手紙は挨拶から始まり、今日魔王がしたことと、私がしている仕事についてのコメント、最後に私に聞きたいことが書いてある。実に完結で分かりやすいが、これはまるで……。
「報告書というか日記ですね」
私はまともな手紙をもらったことがないけれど、これは違うということは分かる。目を通した私がそう言うと、魔王は「えっ」と目を見開いた。
「いつも、そんな感じで書いて……」
「こんな書き方を手紙でしているんですか?」
いつもと言い出したのでこっちはさらに驚いてしまう。
「あっ、いや、違う。手紙というか……」
妙に歯切れの悪い言い方だったが、つっこむ前に魔王は無理やり話を次に移した。
「まあ形式と内容はともかく、リリアはこうやって他の人から手紙をもらうのは初めてだろう」
無駄に鼻高々というか、自分の勝利を疑っていない。だが、この手紙もどきを手紙と言い張るのなら、あの軍事報告も手紙に入る。
「あー、実は昼間、ロウから短い手紙をもらっています」
「なんだと! 早すぎないか! 心を込めて書いたのか!?」
食い気味に早口で言い放った魔王は悔しそうで、乾いた笑みが漏れる。要件のみだから、心も何もこもっていないだろうが、さすがに口には出せない。

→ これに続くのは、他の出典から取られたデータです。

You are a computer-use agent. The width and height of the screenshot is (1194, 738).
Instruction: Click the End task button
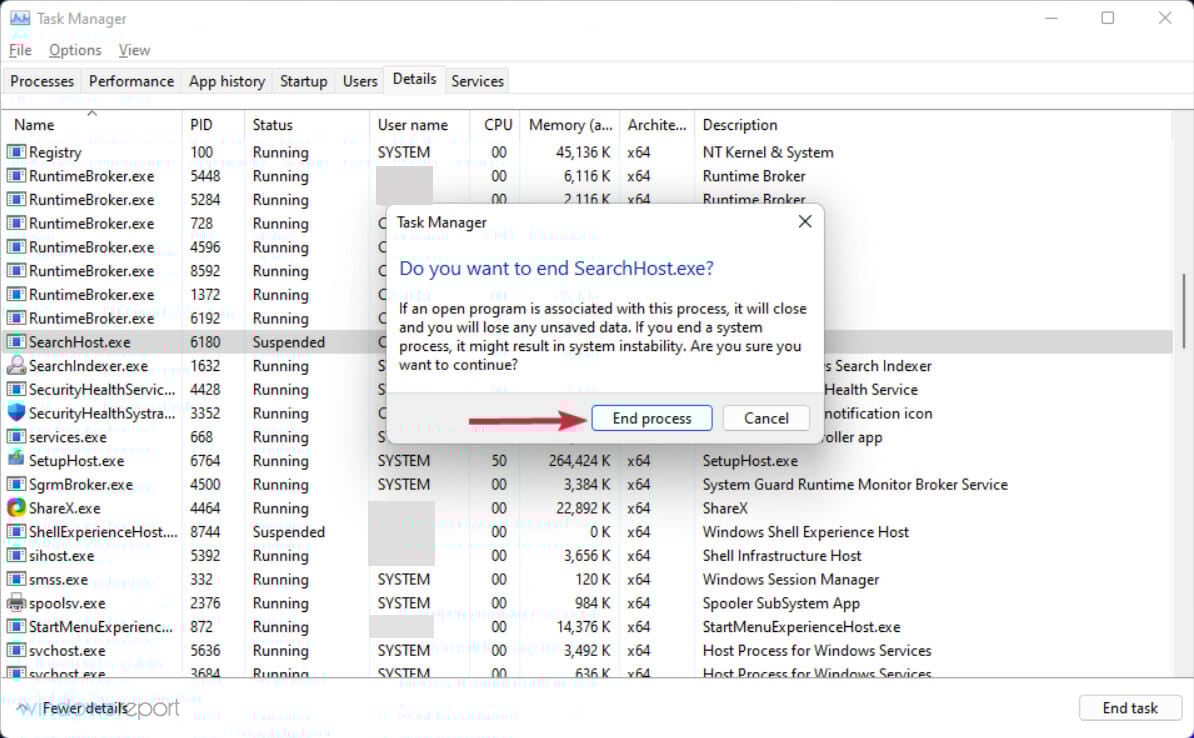(x=1130, y=707)
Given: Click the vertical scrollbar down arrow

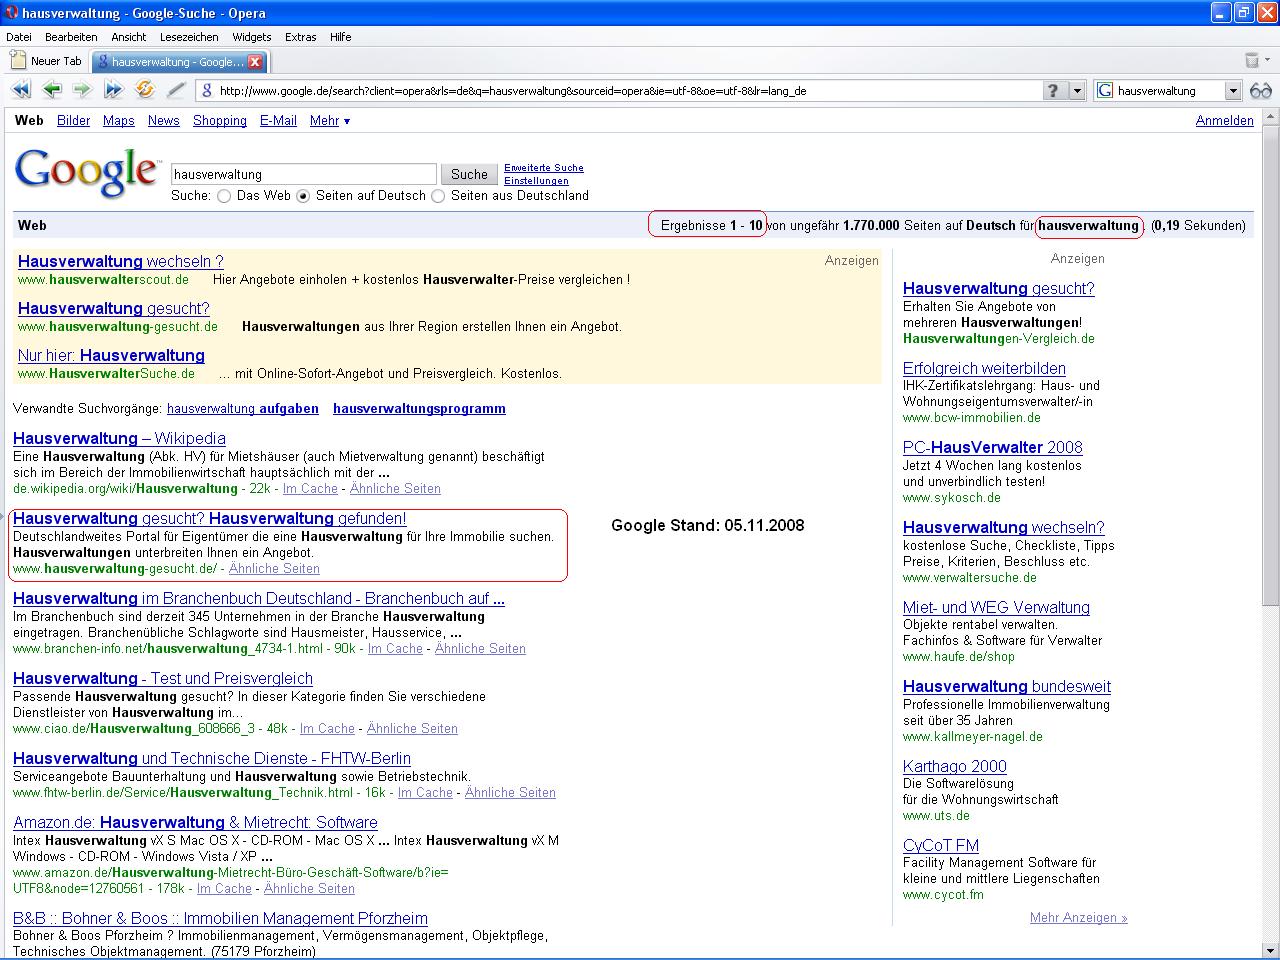Looking at the screenshot, I should coord(1271,950).
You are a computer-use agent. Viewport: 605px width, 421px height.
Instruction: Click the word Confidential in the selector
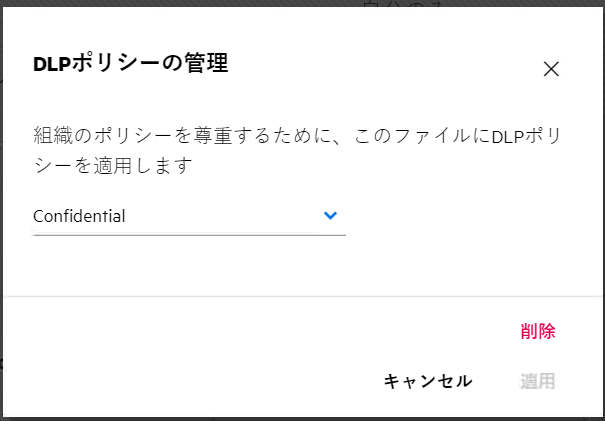coord(79,216)
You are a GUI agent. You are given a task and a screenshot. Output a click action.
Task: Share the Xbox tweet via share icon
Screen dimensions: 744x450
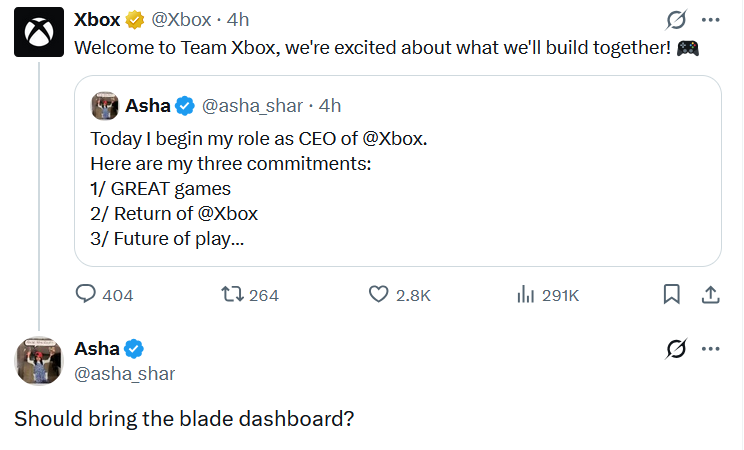point(710,294)
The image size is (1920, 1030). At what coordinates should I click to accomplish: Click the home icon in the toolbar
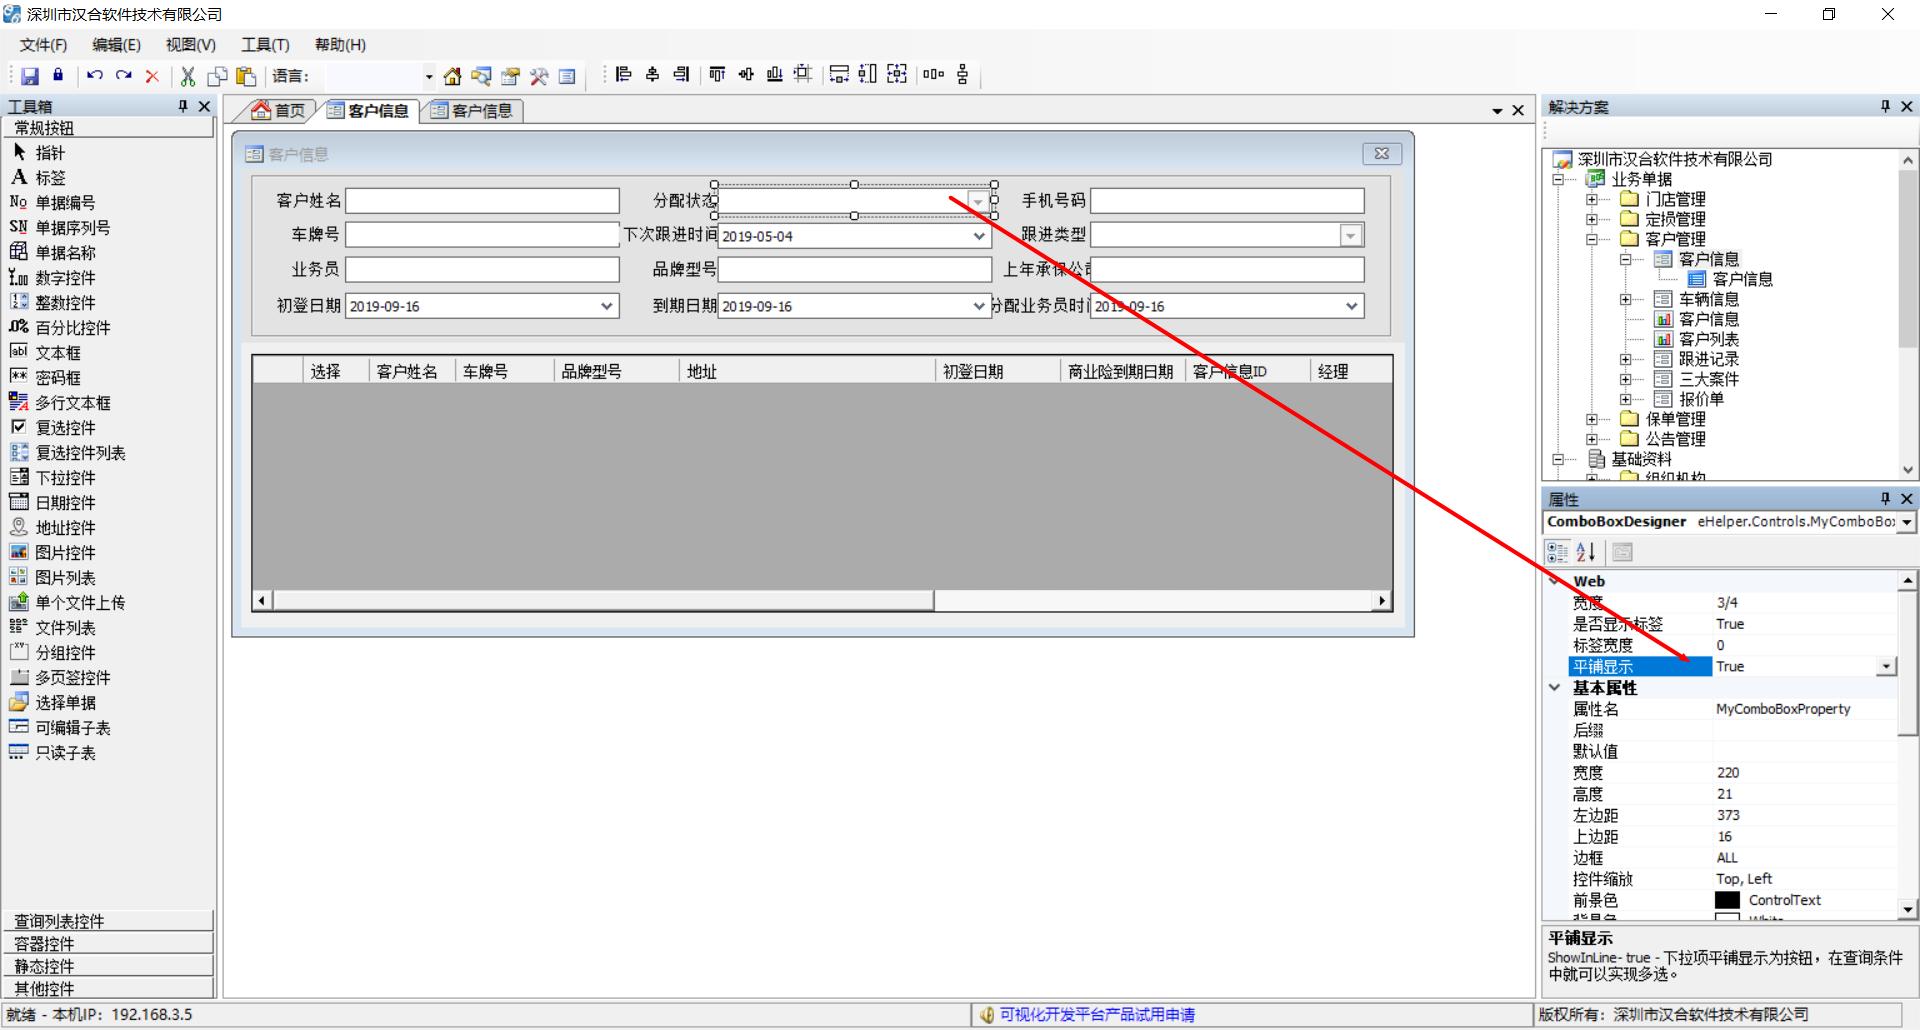coord(452,76)
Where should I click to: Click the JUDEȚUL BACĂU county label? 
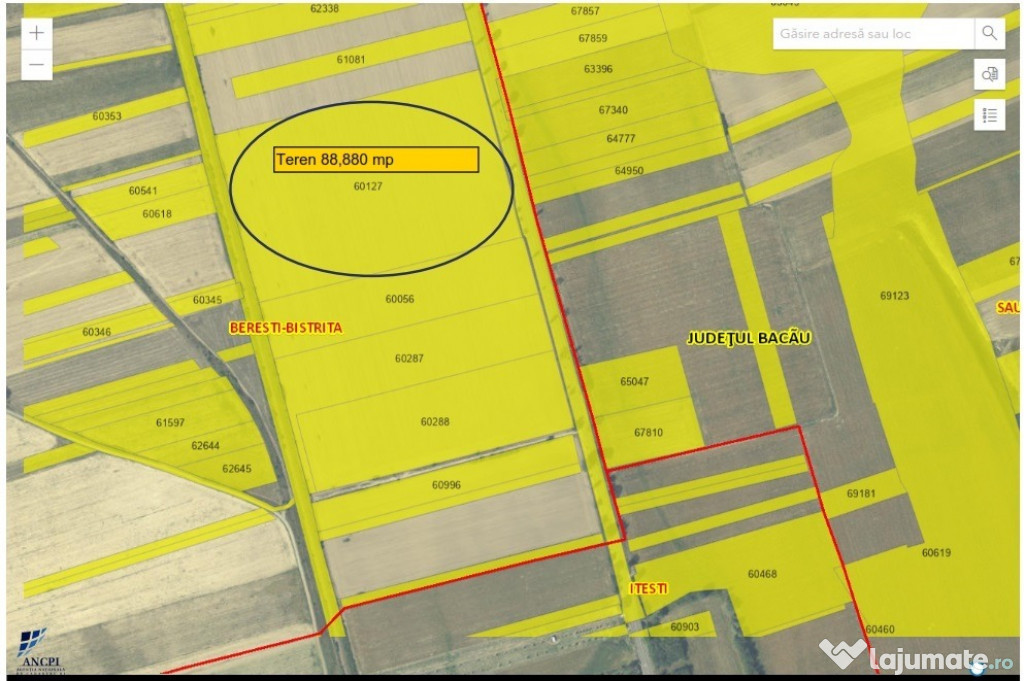pos(748,338)
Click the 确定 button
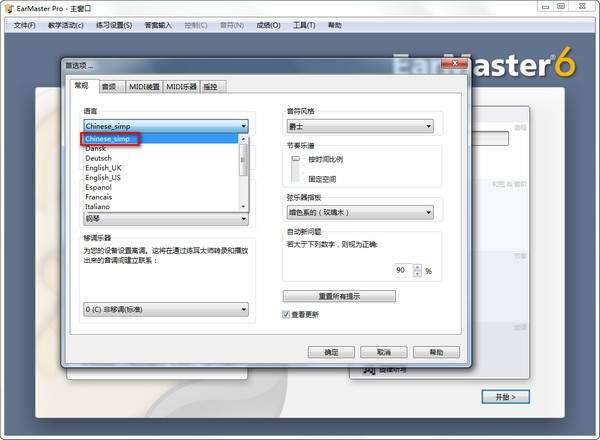This screenshot has width=600, height=440. coord(331,352)
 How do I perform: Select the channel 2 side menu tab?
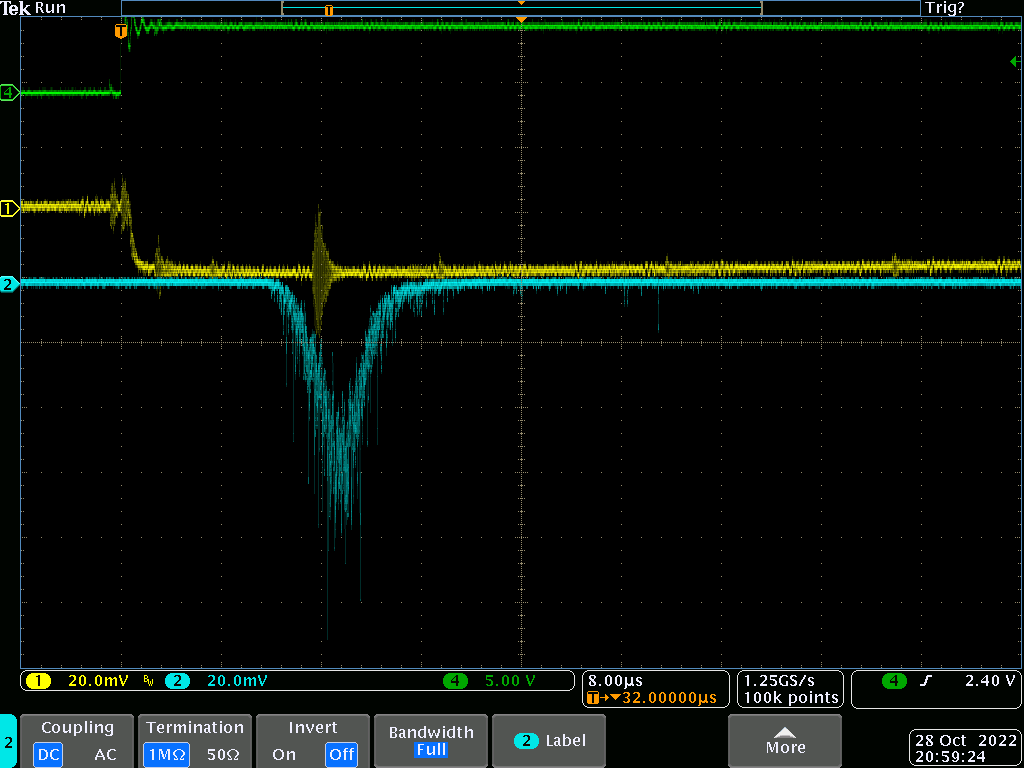point(8,742)
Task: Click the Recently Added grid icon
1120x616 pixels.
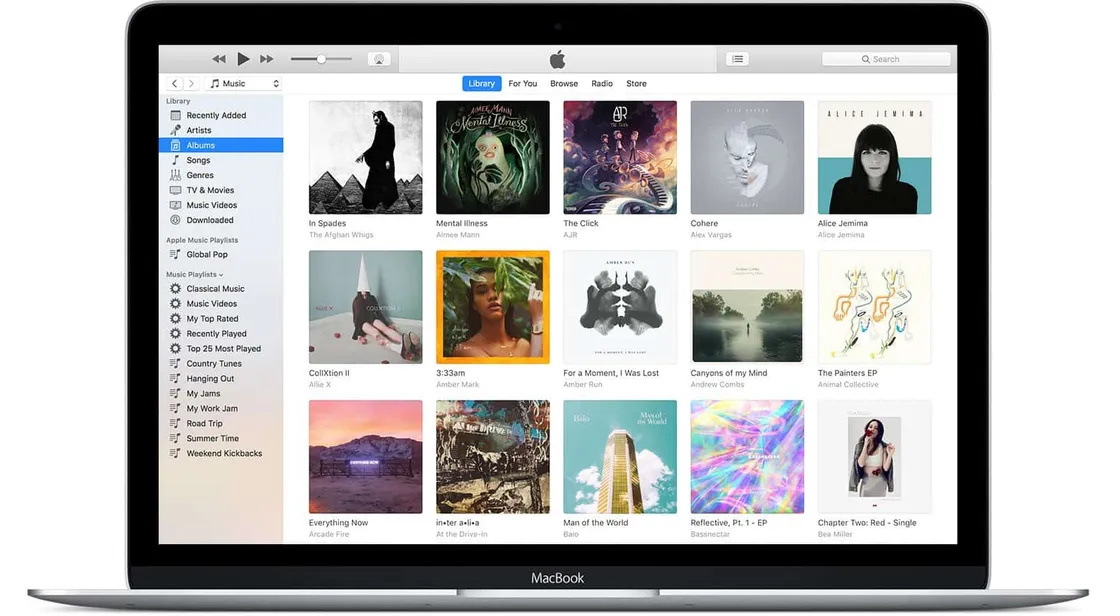Action: 176,115
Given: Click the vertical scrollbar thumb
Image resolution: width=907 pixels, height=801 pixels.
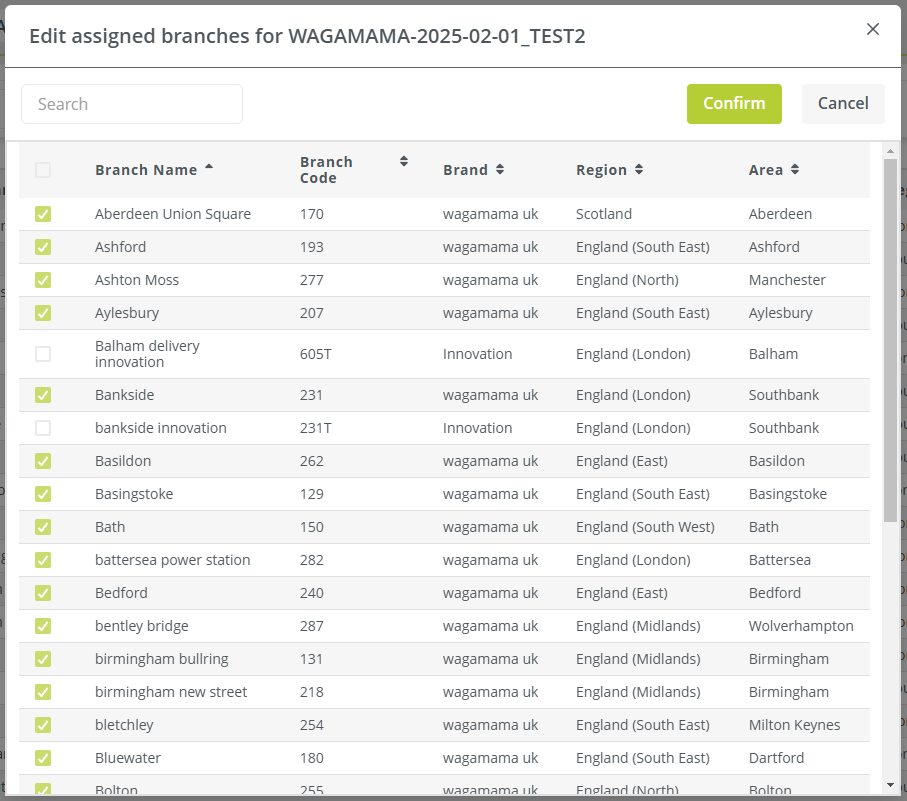Looking at the screenshot, I should [890, 340].
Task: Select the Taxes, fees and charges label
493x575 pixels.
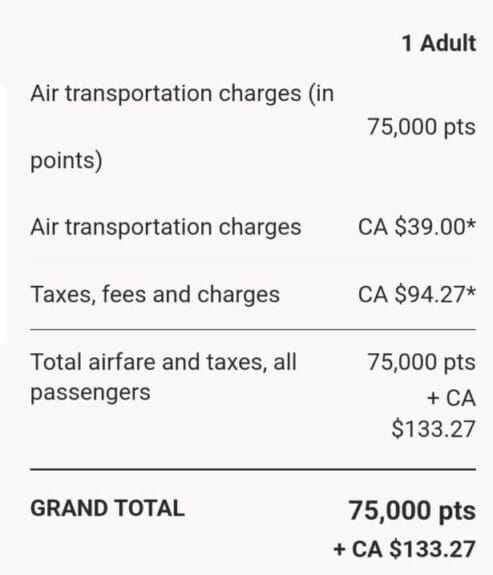Action: tap(155, 294)
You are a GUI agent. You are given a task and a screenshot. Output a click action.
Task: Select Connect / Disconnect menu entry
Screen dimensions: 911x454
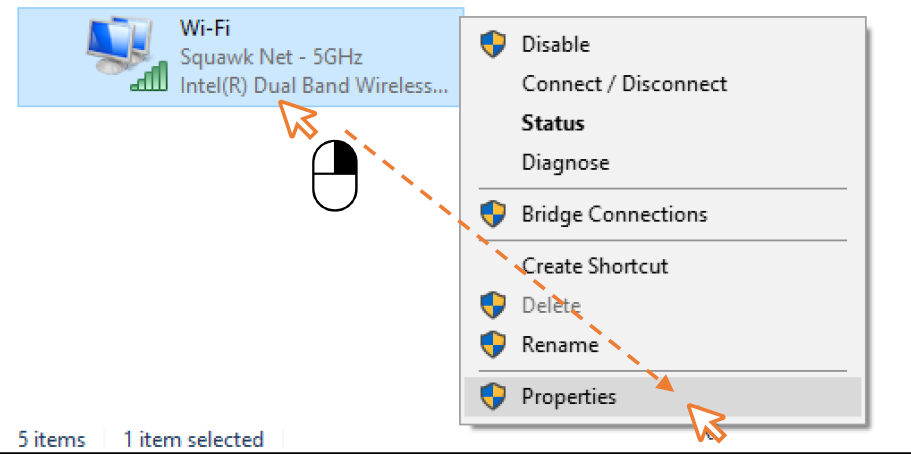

「負けるわけにはいかない」と呟く魔王を視界の端で捕えてから、もう一度手紙を頭から読みどう返事するかを考えた。質問には城の料理で好きなものや、王都でお気に入りの店、最近欲しいものなどがあり、すぐには答えられないものもある。
「あの、リリア……手紙の返事はゆっくりでもいいんだが、一つ直接言いたいことがあって」
頭を悩ませていたら、魔王がおずおずと話を切り出してきた。わざわざ手紙に書かなかったぐらいなのだから、何が飛び出すのかと身構える。
「その……明日仕事が早く終わりそうで、夕食を一緒にどうだ?」
「あ……すみません、先約がありまして」
「え、まさか、ロウのやつか?」
予想に反した夕食のお誘いで拍子抜けをする。だが、明日はロウから料理屋に呼び出されているのでやんわりと断ったら、相手を突き止められた。まだ見ているんじゃないかと疑ってしまう。
「あー……ちょっと、話をしてきます」
なんだか罪悪感を覚えてしまうのは、魔王が置いていかれた子どものような顔をするからだろうか。
「な、なら、今週末は空いているよな?」
「あ、はい。大丈夫です」
そう答えてから、自分が二人の男性を弄ぶ悪い女のように思えてきた。わがままのようだけど、このどっちつかずの状態は精神的によろしくない。
だけど、そんなモヤモヤも上機嫌な魔王の笑顔を見ると消えていく。
「ではリリア、夜分遅くに失礼した。返事を待っている」
「えっと、あまり期待しないでくださいね」
「リリアからの手紙なら、一文だけでも額装ものさ」
「やめてください」
魔王はストーカーをやめると宣言しても、こういうとこは変わらない。彼を戸口まで見送ったあと、私は席に戻ってもう一度手紙に目を通した。
「返事……」
この手紙とは呼べないものへの返事は、報告や業務連絡でいいだろうか。それとも、貴族流の美辞麗句が並んだものか。
「まずは、便箋と封筒の選定からよね」
一応令嬢時代に手紙のやり取りの作法は叩き込まれていた。実際に書いたことはほとんどなかったし、返信用のセットはすでに決められていたから選ぶ余地もなかったが……。
その後、できる侍女のシェラに厳選された便箋と封筒に、色合いや香りが違うインク、書き心地最高のペンを用意され、一級品の道具に見合う内容に頭を悩ませることになるのだった。